Experimental vignette study. Trained fieldworkers completed computer-assisted personal interviews during which participants rated 3 video recordings of simulated GP-patient consultations, using 5 communication items from the English GP Patient Survey. Consultations were shown in a random order, selected from a pool of 16.


Geographically confined areas of ∼130 households (output areas) in England, selected using proportional systematic sampling.


564 White British and 564 Pakistani adults recruited using an in-home face-to-face approach.

Main Outcome Measure

Mean differences in communication score (on a scale of 0-100) between White British and Pakistani participants, estimated from linear regression.


Pakistani participants, on average, scored consultations 9.8 points higher than White British participants (95% CI 8.0 to 11.7, p<0.001) when viewing the same consultations. When adjusted for age, gender, deprivation, self-rated health and video, the difference increased to 11.0 points (95% CI 8.5 to 13.6, p<0.001). The largest differences were seen when participants were older (>55) and where communication was scripted to be poor.

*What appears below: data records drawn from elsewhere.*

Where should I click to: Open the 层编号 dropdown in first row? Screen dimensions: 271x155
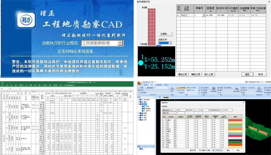pos(204,15)
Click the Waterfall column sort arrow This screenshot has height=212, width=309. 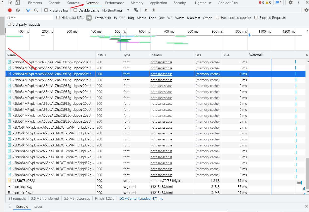tap(306, 55)
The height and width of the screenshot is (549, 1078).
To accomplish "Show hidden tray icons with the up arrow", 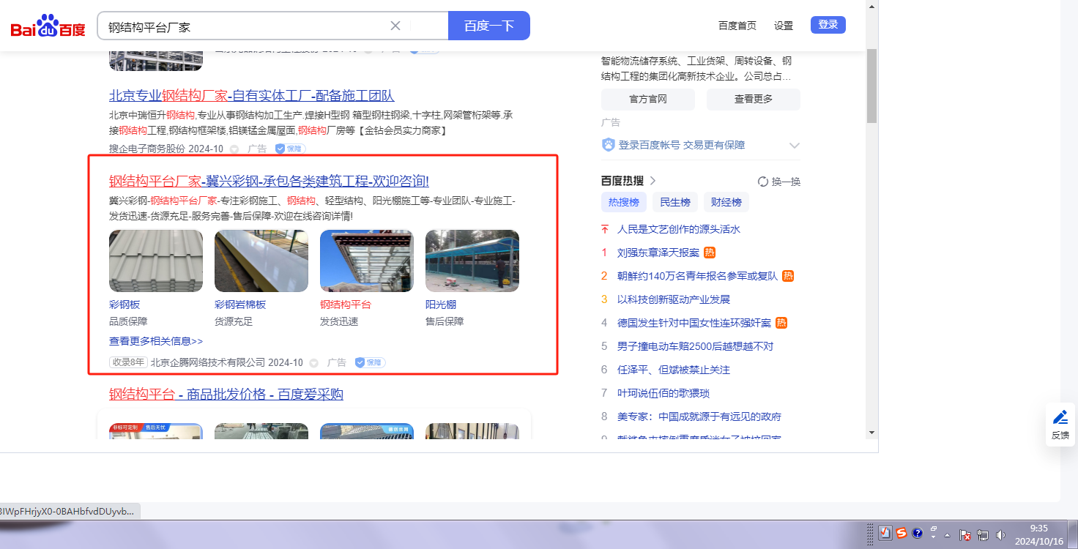I will (948, 534).
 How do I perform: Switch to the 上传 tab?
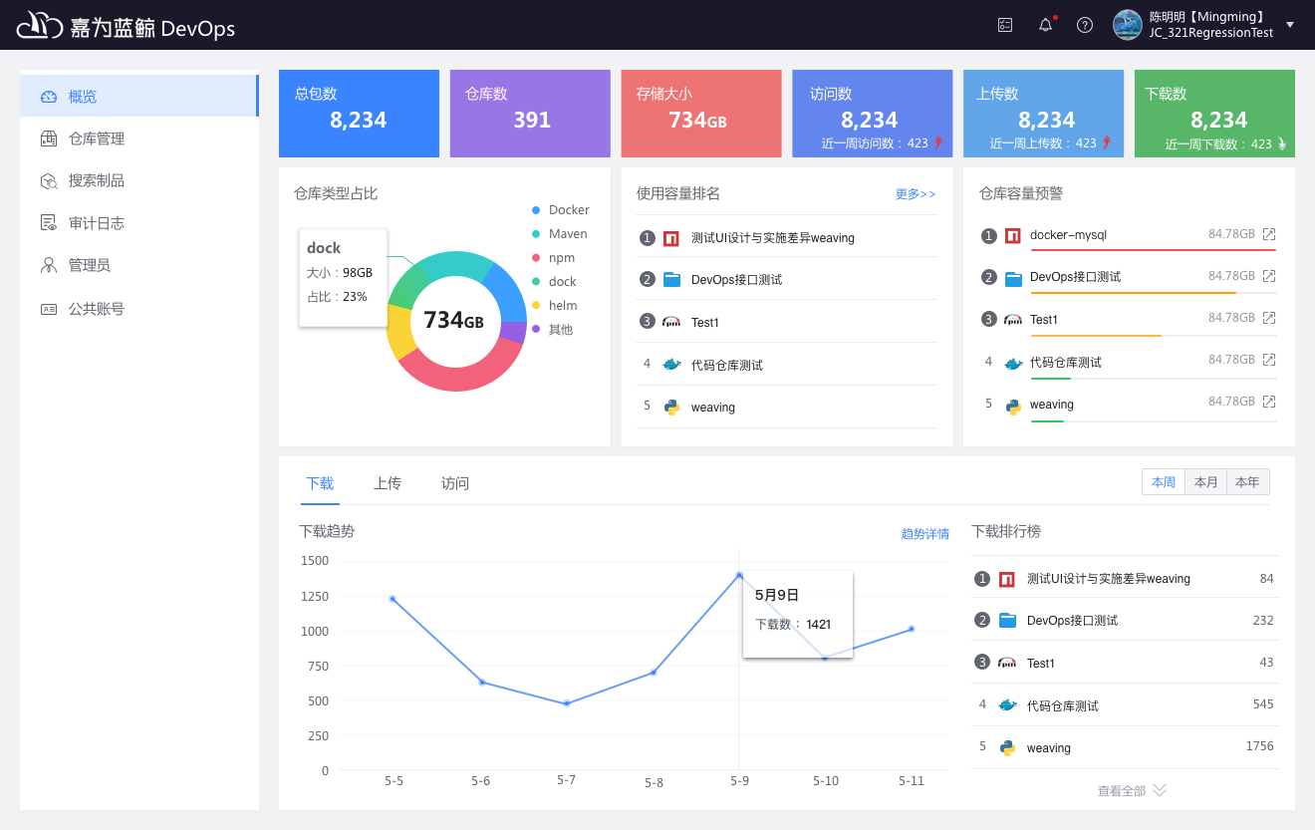(388, 483)
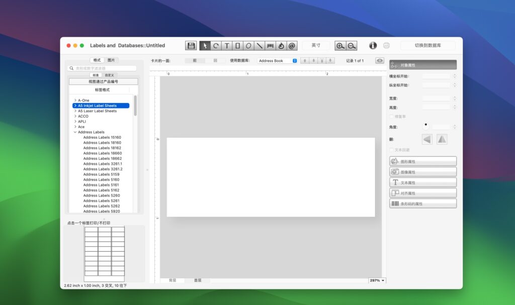Open the 条形码的属性 panel
The width and height of the screenshot is (515, 305).
click(422, 203)
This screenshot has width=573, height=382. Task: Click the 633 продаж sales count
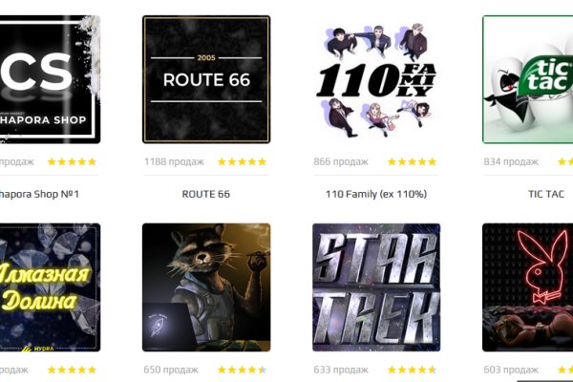coord(341,370)
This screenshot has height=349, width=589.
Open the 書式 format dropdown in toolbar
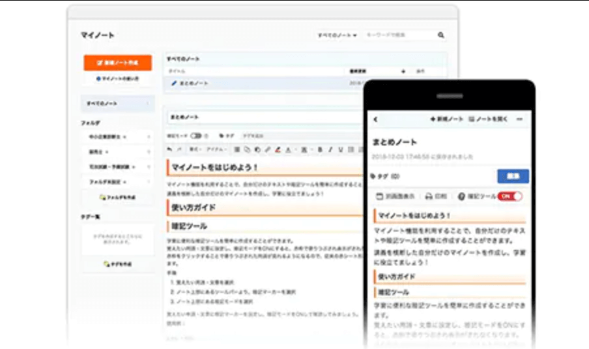(195, 149)
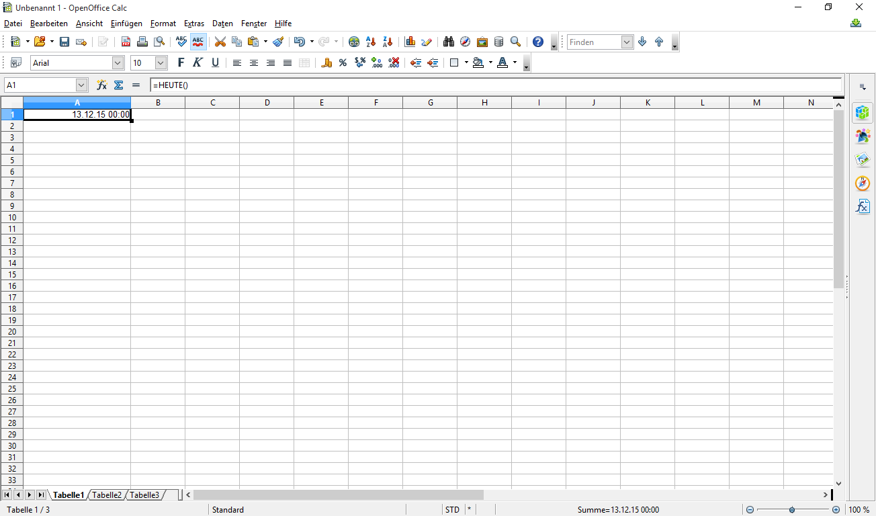Open the Navigator compass in the sidebar
This screenshot has width=876, height=516.
(863, 183)
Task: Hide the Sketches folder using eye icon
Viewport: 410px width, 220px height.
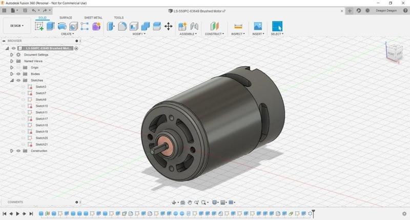Action: coord(18,81)
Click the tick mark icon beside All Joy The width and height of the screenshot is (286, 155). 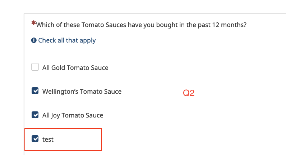[35, 115]
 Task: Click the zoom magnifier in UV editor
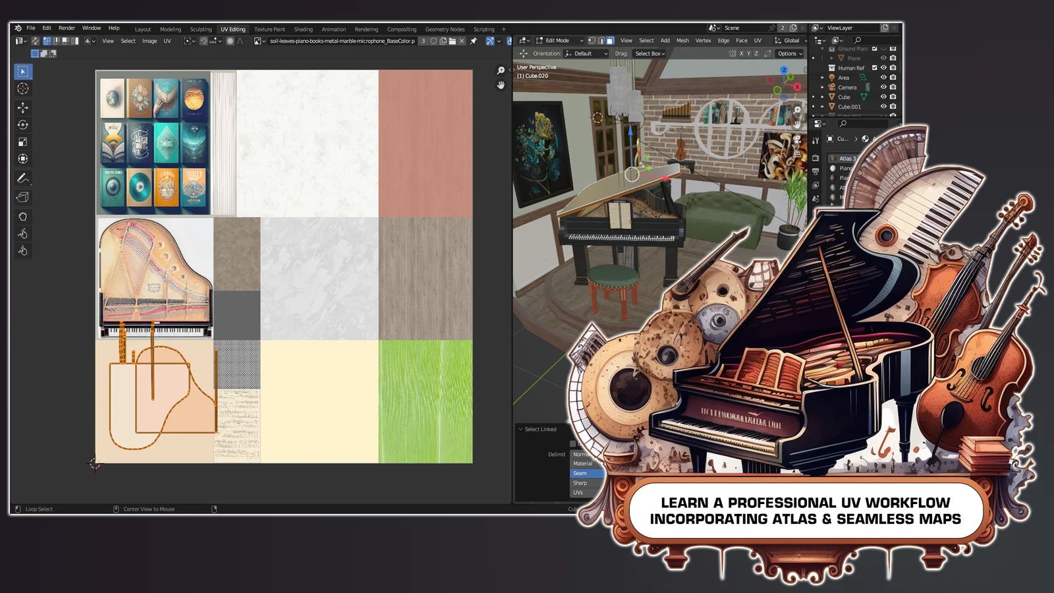(x=501, y=71)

Substantial differences in ratings were found between groups, with Pakistani respondents giving higher scores than White British respondents to videos showing the same care. Our findings suggest that the lower scores reported by Pakistani patients in national surveys represent genuinely worse experiences of communication compared to the White British majority.

Key Findings

  • When shown video vignettes of patient-doctor interactions, British Pakistani patients gave substantially higher ratings of the communication shown than their White counterparts.
  • Ratings did not vary by gender, socioeconomic status, or the ethnicity of the doctor pair shown in the vignette.
  • Greater ethnic differences in ratings were seen among older patients and with vignettes scripted to show poor communication.
  • The high ratings of the vignette interactions among British South Asian patients in the study suggests that the low ratings from South Asians observed in the English GP Patient Survey reflect their experiencing poorer communication from their doctors in real-life care.